Pressemitteilung:

  • Düsseldorf, 06. Dezember 2008

Journalistische Meinungsvielfalt in Nordrhein-Westfalen erhalten

Der Landesvorstand der NRWSPD appelliert an Gesellschafter und Geschäftsführung der WAZ-Mediengruppe, vom geplanten Ein-Redaktionen-Konzept Abstand zu nehmen und die publizistische Meinungsvielfalt in Nordrhein-Westfalen zu erhalten.

Ein Rückzug des WAZ-Konzerns aus der Fläche und der Verbleib nur noch einer Tageszeitung in großen Teilen NRWs würden zu einem demokratisch fragwürdigen Meinungsmonopol führen.

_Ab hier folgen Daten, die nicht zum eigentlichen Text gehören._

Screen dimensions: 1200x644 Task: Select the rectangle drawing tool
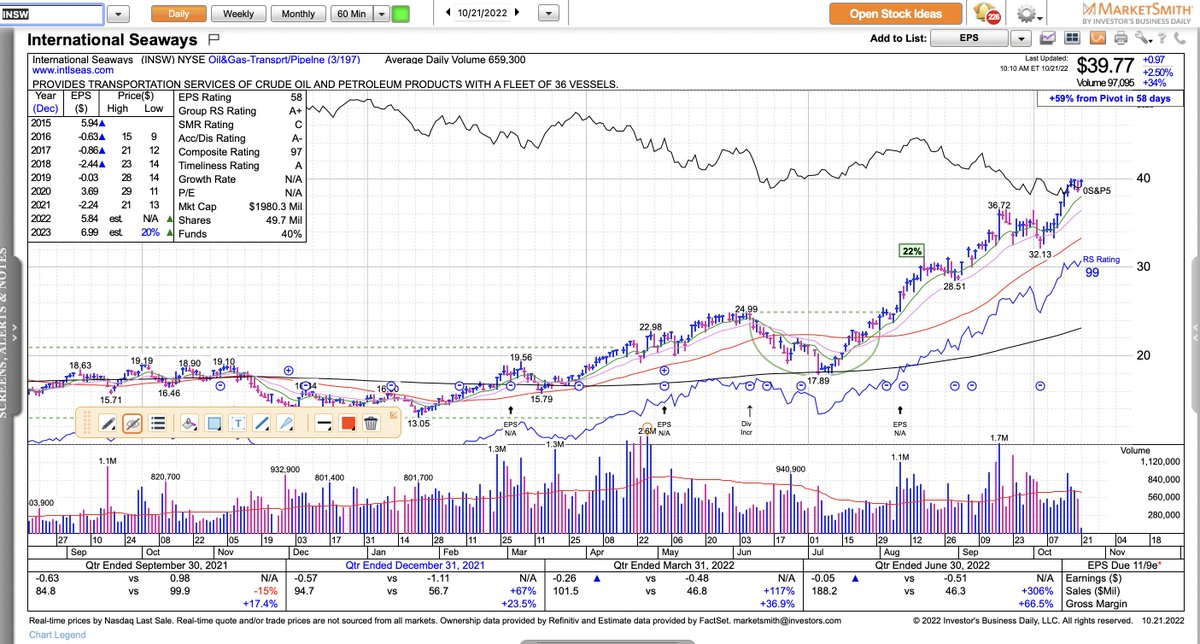pos(211,423)
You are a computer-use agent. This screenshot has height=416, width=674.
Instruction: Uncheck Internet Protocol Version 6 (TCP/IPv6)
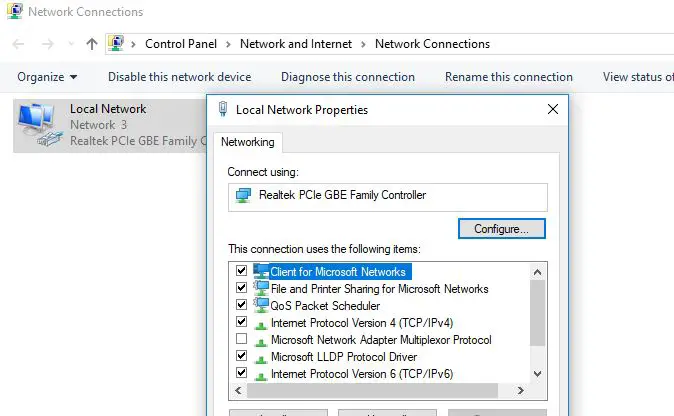pos(241,374)
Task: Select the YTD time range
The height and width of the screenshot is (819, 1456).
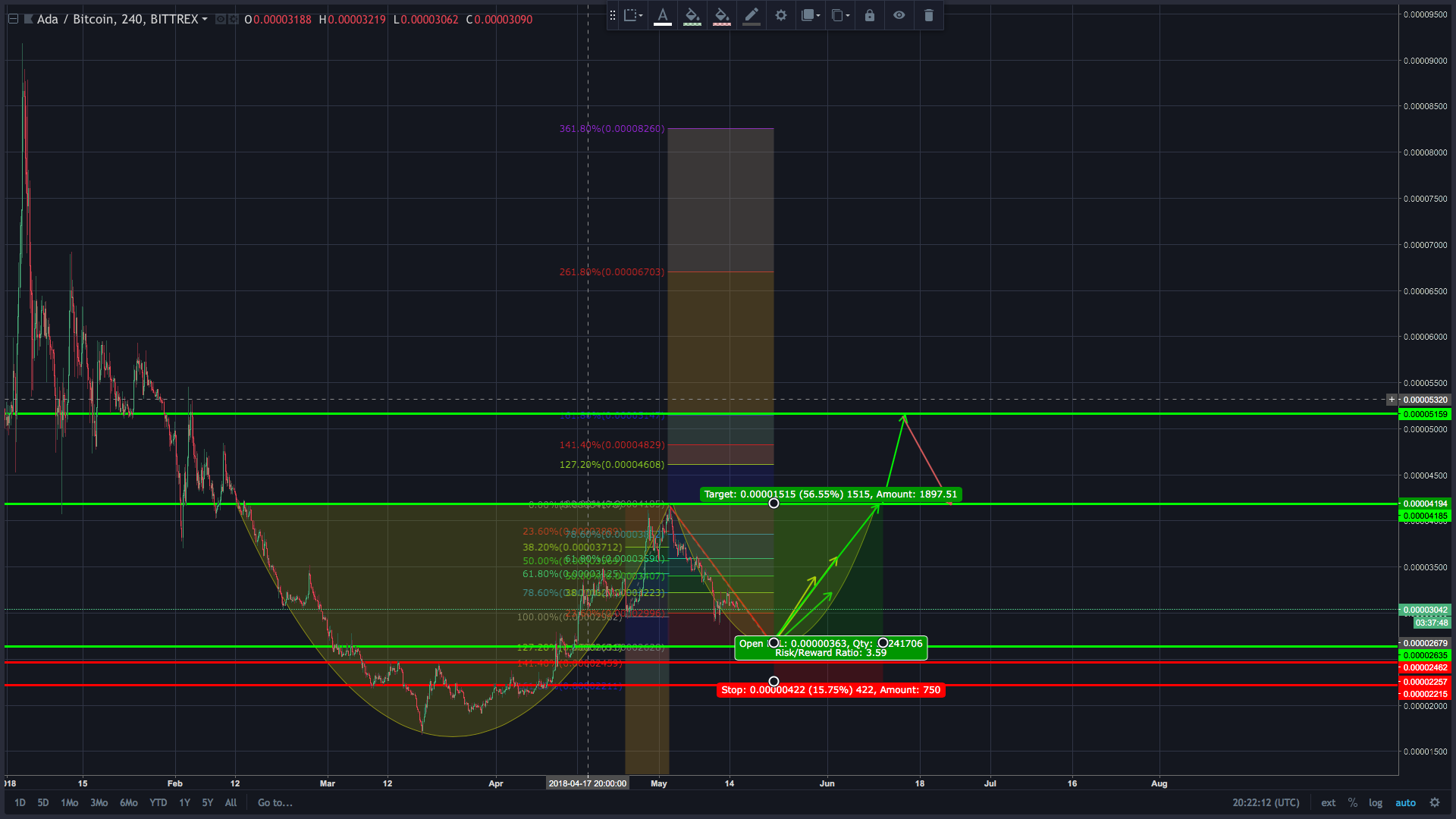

Die WAZ-Mediengruppe ist gefordert, sich ihrer Verantwortung als einziger Medienkonzern des Ruhrgebiets mit tagesaktuellen Publikationen zu stellen. Gerade angesichts des Projektes „Kulturhauptstadt 2010“ und dem damit verbundenen Bedeutungszuwachs der Region wäre ein Ausbau des journalistischen Angebotes angezeigt.

Weiterhin appelliert der Landesvorstand der NRWSPD an die Konzernleitung, sich ihrer Verantwortung als Arbeitgeber zu stellen. Der angekündigte Abbau von bis zu einem Drittel aller Redaktionsarbeitsplätze ist sozialpolitisch nicht verantwortbar.

Angesichts der traditionellen Unternehmensphilosophie und der insgesamt guten Ertragslage des Konzerns sind betriebsbedingte Kündigungen auszuschließen.

Die WAZ-Mediengruppe mit ihrer bisherigen Vielfalt und ihren qualitativ hochwertigen Publikationen ist ein unverzichtbares Stück NRW. Dabei muss es bleiben!